__What to do__
Copy each of the following rows word for word, leaving nothing out.

begin Listing

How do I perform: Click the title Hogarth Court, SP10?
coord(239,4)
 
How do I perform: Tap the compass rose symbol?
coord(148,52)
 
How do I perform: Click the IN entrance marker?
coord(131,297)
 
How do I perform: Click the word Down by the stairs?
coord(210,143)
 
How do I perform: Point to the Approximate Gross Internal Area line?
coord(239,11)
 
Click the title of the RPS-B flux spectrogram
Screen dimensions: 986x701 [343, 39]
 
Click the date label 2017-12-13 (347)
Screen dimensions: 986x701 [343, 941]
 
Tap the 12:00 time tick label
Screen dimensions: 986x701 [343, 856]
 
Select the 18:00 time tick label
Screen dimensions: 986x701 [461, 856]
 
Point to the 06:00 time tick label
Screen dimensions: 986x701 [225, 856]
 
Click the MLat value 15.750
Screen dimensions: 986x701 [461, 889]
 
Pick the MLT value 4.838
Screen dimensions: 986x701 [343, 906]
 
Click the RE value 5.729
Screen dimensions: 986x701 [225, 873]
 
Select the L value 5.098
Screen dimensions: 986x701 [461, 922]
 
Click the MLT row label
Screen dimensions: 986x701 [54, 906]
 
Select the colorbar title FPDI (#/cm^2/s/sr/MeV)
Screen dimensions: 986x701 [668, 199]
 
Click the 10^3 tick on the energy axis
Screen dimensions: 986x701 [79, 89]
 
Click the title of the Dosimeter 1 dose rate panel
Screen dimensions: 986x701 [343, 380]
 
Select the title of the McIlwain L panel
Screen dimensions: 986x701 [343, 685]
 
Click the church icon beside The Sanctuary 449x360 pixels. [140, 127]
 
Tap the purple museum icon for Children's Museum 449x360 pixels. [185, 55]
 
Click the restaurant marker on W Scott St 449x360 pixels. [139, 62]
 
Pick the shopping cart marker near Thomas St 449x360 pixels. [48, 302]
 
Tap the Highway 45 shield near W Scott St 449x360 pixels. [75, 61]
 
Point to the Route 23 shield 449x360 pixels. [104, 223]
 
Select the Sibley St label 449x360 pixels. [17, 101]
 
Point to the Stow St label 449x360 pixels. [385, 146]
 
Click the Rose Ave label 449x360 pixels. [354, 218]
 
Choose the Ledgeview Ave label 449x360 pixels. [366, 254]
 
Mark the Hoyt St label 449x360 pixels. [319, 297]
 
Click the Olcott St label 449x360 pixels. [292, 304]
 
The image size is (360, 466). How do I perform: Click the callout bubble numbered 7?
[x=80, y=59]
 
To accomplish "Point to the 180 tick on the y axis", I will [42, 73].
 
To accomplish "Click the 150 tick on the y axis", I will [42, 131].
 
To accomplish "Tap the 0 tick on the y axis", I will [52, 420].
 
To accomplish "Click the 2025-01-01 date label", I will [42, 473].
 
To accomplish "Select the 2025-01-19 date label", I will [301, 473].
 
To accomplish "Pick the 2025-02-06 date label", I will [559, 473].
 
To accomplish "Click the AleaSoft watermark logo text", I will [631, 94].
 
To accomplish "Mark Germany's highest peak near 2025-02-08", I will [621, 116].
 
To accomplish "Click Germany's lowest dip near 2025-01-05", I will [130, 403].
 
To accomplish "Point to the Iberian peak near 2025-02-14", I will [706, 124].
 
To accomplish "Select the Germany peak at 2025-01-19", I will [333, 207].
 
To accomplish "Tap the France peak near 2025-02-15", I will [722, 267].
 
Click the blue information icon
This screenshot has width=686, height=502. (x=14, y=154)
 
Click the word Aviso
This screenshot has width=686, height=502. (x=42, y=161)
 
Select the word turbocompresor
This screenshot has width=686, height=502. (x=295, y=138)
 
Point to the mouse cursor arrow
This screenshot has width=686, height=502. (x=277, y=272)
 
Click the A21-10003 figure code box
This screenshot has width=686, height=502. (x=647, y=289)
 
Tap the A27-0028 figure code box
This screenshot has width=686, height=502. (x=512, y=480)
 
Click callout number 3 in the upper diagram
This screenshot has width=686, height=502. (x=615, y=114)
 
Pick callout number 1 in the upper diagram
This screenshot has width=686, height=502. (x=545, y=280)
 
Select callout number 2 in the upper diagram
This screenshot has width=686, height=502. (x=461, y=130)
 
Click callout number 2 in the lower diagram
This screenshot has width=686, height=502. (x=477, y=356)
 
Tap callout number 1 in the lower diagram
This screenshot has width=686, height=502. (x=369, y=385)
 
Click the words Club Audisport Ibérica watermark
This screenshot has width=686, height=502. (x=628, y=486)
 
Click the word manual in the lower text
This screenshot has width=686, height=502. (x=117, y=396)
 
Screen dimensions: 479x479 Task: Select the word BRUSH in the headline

end Listing

__Reply__
How do I perform: Click the title Hogarth Court, SP10?
coord(239,4)
 
How do I perform: Tap the compass rose symbol?
coord(148,52)
 
How do I perform: Click the IN entrance marker?
coord(131,297)
 
How do I perform: Click the word Down by the stairs?
coord(210,143)
 
How do I perform: Point to the Approximate Gross Internal Area line?
coord(239,11)
 
Click the title of the RPS-B flux spectrogram
Screen dimensions: 986x701 [343, 39]
 
Click the date label 2017-12-13 (347)
Screen dimensions: 986x701 [343, 941]
 
Tap the 12:00 time tick label
Screen dimensions: 986x701 [343, 856]
 
Select the 18:00 time tick label
Screen dimensions: 986x701 [461, 856]
 
Point to the 06:00 time tick label
Screen dimensions: 986x701 [225, 856]
 
Click the MLat value 15.750
Screen dimensions: 986x701 [461, 889]
 
Pick the MLT value 4.838
Screen dimensions: 986x701 [343, 906]
 
Click the RE value 5.729
Screen dimensions: 986x701 [225, 873]
 
Select the L value 5.098
Screen dimensions: 986x701 [461, 922]
 
Click the MLT row label
Screen dimensions: 986x701 [54, 906]
 
Select the colorbar title FPDI (#/cm^2/s/sr/MeV)
Screen dimensions: 986x701 [668, 199]
 
Click the 10^3 tick on the energy axis
Screen dimensions: 986x701 [79, 89]
 
Click the title of the Dosimeter 1 dose rate panel
Screen dimensions: 986x701 [343, 380]
 
Select the title of the McIlwain L panel
Screen dimensions: 986x701 [343, 685]
 
Click the church icon beside The Sanctuary 449x360 pixels. [140, 127]
 
Tap the purple museum icon for Children's Museum 449x360 pixels. [185, 55]
 
Click the restaurant marker on W Scott St 449x360 pixels. [139, 62]
 
Pick the shopping cart marker near Thomas St 449x360 pixels. [48, 302]
 
Tap the Highway 45 shield near W Scott St 449x360 pixels. [75, 61]
 
Point to the Route 23 shield 449x360 pixels. [104, 223]
 
Select the Sibley St label 449x360 pixels. [17, 101]
 
Point to the Stow St label 449x360 pixels. [385, 146]
 
Click the Rose Ave label 449x360 pixels. [354, 218]
 
Choose the Ledgeview Ave label 449x360 pixels. [366, 254]
 
Mark the Hoyt St label 449x360 pixels. [319, 297]
 
Click the Olcott St label 449x360 pixels. [292, 304]
 
The image size is (360, 466). How do I perform: Click the callout bubble numbered 7?
[x=80, y=59]
 
To accomplish "Point to the 180 tick on the y axis", I will [42, 73].
 
To accomplish "Click the 150 tick on the y axis", I will [42, 131].
 
To accomplish "Tap the 0 tick on the y axis", I will [52, 420].
 
To accomplish "Click the 2025-01-01 date label", I will [42, 473].
 
To accomplish "Select the 2025-01-19 date label", I will [301, 473].
 
To accomplish "Pick the 2025-02-06 date label", I will [559, 473].
 
To accomplish "Click the AleaSoft watermark logo text", I will [631, 94].
 
To accomplish "Mark Germany's highest peak near 2025-02-08", I will [621, 116].
 
To accomplish "Click Germany's lowest dip near 2025-01-05", I will [130, 403].
 
To accomplish "Point to the Iberian peak near 2025-02-14", I will [706, 124].
 
To accomplish "Select the Germany peak at 2025-01-19", I will [333, 207].
 
To accomplish "Tap the France peak near 2025-02-15", I will [722, 267].
 
Click the blue information icon
This screenshot has width=686, height=502. (x=14, y=154)
 
Click the word Aviso
This screenshot has width=686, height=502. (x=42, y=161)
 
Select the word turbocompresor
This screenshot has width=686, height=502. (x=295, y=138)
 
Point to the mouse cursor arrow
This screenshot has width=686, height=502. (x=277, y=272)
 
Click the A21-10003 figure code box
This screenshot has width=686, height=502. (x=647, y=289)
 
Tap the A27-0028 figure code box
This screenshot has width=686, height=502. (x=512, y=480)
 
Click callout number 3 in the upper diagram
This screenshot has width=686, height=502. (x=615, y=114)
 
Pick callout number 1 in the upper diagram
This screenshot has width=686, height=502. (x=545, y=280)
 
Select callout number 2 in the upper diagram
This screenshot has width=686, height=502. (x=461, y=130)
 
Click callout number 2 in the lower diagram
This screenshot has width=686, height=502. (x=477, y=356)
 
Tap callout number 1 in the lower diagram
This screenshot has width=686, height=502. (x=369, y=385)
 
Click the words Club Audisport Ibérica watermark
This screenshot has width=686, height=502. (x=628, y=486)
 
Click the word manual in the lower text
This screenshot has width=686, height=502. (x=117, y=396)
 
Screen dimensions: 479x479 Task: Select the word BRUSH in the headline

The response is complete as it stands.